Папа Николай IV с глубоким горем принял известие о новом несчастье, постигшем Святую Землю, и с горькой заботой почувствовал, что конец христианства в Сирии гораздо надвинулся. Чтобы помочь, сколько было в его силах, он вооружил на крестовые подати небольшой флот и послал его в Аккон. Но корабли были недостаточно снабжены прислугой, а военные люди дурно вооружены; в короткий срок большинство из них вернулось назад в Италию. Еще хуже дело пошло с призывами к составлению нового крестового похода, которые папа рассылал по разным странам, христианские короли пожимали плечами или по крайней мере откладывали крестовый поход, какой могли иметь в виду, на слишком далекое время. Последняя надежда возлагалась на многие посольства иранских монголов, которые в это время призывали в Риме, во Франции и Англии христиан на общую войну против султана Килавуна. Но и это, в конце концов, нисколько не помогло сирийским христианам, отчасти потому, что в Европе не было сделано ничего серьезного в их пользу, отчасти потому, что у монголов, занятых внутренними распрями, не было достаточно сил для большой войны вне страны. Однако безнадежное положение христианства в Сирии всего ярче осветилось тем, что весной 1290 года генуэзцы, только что прекрасно сражавшиеся на стенах Триполиса, из-за торговых выгод заключили дружественный договор с Египтом и что одновременно с этим короли Аррагонского дома, враги римской курии и неаполитанской Анжуйской династии, Альфонс III Аррагонский и его брат Яков Сицилийский, вошли даже в тесный оборонительный и наступательный союз с могущественным Килавуном.

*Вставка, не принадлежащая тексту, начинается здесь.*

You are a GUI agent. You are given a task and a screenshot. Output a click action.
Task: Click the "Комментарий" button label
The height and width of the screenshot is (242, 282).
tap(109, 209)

При этих обстоятельствах решительное нападение мусульман на последние остатки Иерусалимского государства не могло долго заставить себя ждать. Правда, после падения Триполиса, султан, летом 1289 г., дал двухлетнее перемирие королю Генриху II Кипрскому и Иерусалимскому, но христиане сами позаботились о том, чтобы быть совершенно изгнанными с сирийского берега еще до истечения этого срока. Воины Аккона или наемники папы Николая или распущенные люди из каких-нибудь других франкских отрядов, произвели в соседней магометанской области грубые насилия и таким образом, к удовольствию султана, нарушили мир. Султан действовал при этом с видом умеренности, требуя только удовлетворения за нарушение мира. Он надеялся, конечно, на то, что события теперь сами собой развернутся неудержимо по его желанию. В самом деле, знатные лица в Акконе не могли осилить тамошних народных масс и потому не были в состоянии дать достаточного удовлетворения, так что в конце концов Килавун имел на своей стороне полное право и справедливость, когда он теперь же снова объявил христианам войну.